Am verheerendsten wütete die Seuche in Großbritannien: Im Vereinigten Königreich wurden bis 2004 rund 185.000 Infektionen festgestellt. Der Löwenanteil davon entfällt zwar auf die neunziger Jahre, 2003 und 2004 gab es laut den Daten des österreichischen Gesundheitsministeriums, das im Gegensatz zur EU-Kommission auch jene Tiere mit in die Statistik einrechnet, die nicht in den Handel gelangen, 623 bzw. 791 Fälle.

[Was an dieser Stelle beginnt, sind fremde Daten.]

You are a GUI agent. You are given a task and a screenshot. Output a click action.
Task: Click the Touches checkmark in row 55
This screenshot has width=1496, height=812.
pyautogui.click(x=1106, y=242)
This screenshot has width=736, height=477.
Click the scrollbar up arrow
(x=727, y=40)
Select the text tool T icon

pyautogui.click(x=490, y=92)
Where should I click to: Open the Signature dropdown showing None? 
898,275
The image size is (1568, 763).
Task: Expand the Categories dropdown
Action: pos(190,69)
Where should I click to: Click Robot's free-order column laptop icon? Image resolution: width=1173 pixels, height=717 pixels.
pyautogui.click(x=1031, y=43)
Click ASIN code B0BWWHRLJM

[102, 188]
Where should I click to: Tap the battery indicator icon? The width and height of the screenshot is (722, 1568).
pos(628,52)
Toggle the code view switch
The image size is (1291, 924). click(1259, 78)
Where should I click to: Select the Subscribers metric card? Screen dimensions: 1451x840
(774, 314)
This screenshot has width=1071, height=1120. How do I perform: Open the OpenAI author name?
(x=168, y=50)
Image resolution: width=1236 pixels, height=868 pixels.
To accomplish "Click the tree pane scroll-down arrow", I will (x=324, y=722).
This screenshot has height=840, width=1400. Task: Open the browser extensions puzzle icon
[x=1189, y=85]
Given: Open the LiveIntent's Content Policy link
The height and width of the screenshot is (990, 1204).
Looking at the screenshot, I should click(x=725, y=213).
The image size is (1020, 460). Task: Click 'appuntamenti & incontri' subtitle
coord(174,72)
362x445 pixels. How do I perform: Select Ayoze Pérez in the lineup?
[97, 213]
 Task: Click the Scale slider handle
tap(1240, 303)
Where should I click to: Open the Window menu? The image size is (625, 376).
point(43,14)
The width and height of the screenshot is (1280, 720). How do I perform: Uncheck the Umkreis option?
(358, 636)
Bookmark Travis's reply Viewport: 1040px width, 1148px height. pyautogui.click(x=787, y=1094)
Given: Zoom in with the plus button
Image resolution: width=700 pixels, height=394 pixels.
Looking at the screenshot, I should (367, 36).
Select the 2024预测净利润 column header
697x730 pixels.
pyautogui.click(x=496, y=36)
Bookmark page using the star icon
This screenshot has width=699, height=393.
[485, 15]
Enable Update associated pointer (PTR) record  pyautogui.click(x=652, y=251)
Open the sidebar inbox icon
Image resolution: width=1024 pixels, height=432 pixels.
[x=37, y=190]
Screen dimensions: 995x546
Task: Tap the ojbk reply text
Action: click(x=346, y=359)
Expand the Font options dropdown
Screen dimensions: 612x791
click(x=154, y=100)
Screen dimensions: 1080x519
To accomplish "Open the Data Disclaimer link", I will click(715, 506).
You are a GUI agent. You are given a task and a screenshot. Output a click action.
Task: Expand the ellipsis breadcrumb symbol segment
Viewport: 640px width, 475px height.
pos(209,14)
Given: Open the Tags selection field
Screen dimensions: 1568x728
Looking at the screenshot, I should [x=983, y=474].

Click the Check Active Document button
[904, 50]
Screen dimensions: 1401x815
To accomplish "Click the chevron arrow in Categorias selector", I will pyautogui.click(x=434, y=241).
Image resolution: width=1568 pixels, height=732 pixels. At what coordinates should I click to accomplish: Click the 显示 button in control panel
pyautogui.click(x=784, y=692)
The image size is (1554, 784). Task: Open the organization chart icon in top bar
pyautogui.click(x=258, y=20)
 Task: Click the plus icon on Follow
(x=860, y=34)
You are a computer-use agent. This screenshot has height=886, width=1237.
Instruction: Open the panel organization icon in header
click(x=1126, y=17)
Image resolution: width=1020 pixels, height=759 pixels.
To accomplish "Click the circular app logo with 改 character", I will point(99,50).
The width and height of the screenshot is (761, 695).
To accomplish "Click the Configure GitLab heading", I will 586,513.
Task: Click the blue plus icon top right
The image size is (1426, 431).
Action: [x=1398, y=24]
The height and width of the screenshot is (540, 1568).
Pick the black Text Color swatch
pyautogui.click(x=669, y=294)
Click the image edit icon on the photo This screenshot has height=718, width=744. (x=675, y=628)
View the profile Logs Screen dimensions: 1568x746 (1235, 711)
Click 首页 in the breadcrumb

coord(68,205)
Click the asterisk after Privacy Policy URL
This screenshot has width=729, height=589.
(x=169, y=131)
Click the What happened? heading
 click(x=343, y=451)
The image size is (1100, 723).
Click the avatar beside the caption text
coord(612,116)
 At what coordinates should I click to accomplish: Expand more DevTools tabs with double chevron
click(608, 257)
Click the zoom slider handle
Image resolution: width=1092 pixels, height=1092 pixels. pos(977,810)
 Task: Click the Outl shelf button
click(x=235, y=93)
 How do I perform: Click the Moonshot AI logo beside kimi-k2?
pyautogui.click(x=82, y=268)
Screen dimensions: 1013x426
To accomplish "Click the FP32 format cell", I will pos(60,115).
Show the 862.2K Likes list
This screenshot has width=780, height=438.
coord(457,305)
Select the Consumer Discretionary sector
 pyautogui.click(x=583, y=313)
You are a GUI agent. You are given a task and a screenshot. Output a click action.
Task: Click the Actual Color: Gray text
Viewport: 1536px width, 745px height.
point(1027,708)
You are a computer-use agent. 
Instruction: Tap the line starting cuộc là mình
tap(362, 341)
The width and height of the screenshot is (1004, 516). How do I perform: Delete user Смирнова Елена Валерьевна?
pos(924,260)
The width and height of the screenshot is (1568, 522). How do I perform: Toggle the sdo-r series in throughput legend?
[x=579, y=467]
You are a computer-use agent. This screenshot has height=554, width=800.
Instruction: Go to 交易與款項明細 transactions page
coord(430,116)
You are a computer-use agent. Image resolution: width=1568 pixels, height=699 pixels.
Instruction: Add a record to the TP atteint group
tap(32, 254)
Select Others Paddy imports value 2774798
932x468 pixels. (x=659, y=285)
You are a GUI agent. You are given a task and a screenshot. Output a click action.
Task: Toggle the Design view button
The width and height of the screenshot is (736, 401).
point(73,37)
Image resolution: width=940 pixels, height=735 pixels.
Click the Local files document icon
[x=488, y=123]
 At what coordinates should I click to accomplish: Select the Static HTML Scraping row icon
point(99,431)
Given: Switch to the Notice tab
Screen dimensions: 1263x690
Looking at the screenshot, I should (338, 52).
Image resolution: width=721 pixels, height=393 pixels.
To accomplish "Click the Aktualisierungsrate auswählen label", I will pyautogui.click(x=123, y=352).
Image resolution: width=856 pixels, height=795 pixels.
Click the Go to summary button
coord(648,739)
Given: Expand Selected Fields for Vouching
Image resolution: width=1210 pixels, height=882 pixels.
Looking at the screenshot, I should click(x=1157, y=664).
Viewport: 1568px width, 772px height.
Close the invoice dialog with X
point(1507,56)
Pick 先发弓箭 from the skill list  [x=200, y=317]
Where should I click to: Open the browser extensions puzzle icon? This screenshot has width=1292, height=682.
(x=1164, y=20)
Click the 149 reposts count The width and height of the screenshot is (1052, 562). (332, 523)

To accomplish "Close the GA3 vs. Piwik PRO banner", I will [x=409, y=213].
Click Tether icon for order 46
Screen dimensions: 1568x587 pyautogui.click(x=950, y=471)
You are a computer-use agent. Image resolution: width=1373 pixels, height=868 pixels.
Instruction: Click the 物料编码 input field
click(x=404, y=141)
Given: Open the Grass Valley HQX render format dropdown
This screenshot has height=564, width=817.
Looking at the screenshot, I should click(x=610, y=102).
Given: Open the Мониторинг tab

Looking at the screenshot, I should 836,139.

Damit führt Großbritannien die Negativ-Statistik nach wie vor mit Abstand an. 1992 verzeichnete die Insel einen absoluten Rekord: Damals wurden 37.280 BSE-Infektionen diagnostiziert.
In weit geringerem Ausmaß als Großbritannien, aber immer noch stark betroffen waren Irland und Frankreich, wo insgesamt rund 1.480 bzw. 950 BSE-Fälle auftauchten. Etwa gleich hoch sind die Zahlen in Deutschland: Heuer wurden in Österreichs nördlichem Nachbarland bis Ende Mai bereits 17 infizierte Kühe entdeckt. In Italien (gesamt rund 170 Fälle) waren es heuer drei.
Österreichs Statistik nimmt sich vergleichsweise harmlos aus: Mit dem nun bekannt gewordenen Fall gab es insgesamt zwei.
Die von der EU seit den neunziger Jahren verschärft betriebenen Gegenmaßnahmen scheinen zu greifen: Seit 1992, wo die Gesamtzahl für die heutigen 25 EU-Länder bei 37.301 lag, ist die Häufigkeit um ein vielfaches gesunken. Im vierstelligen Bereich lag die Statistik erstmals 1996, wo laut EU-Kommission 8.266 erkrankte Tiere verzeichnet wurden. Keine Fälle gab es bisher in Schweden, Zypern, Malta, Estland, Ungarn, Lettland und Lithauen.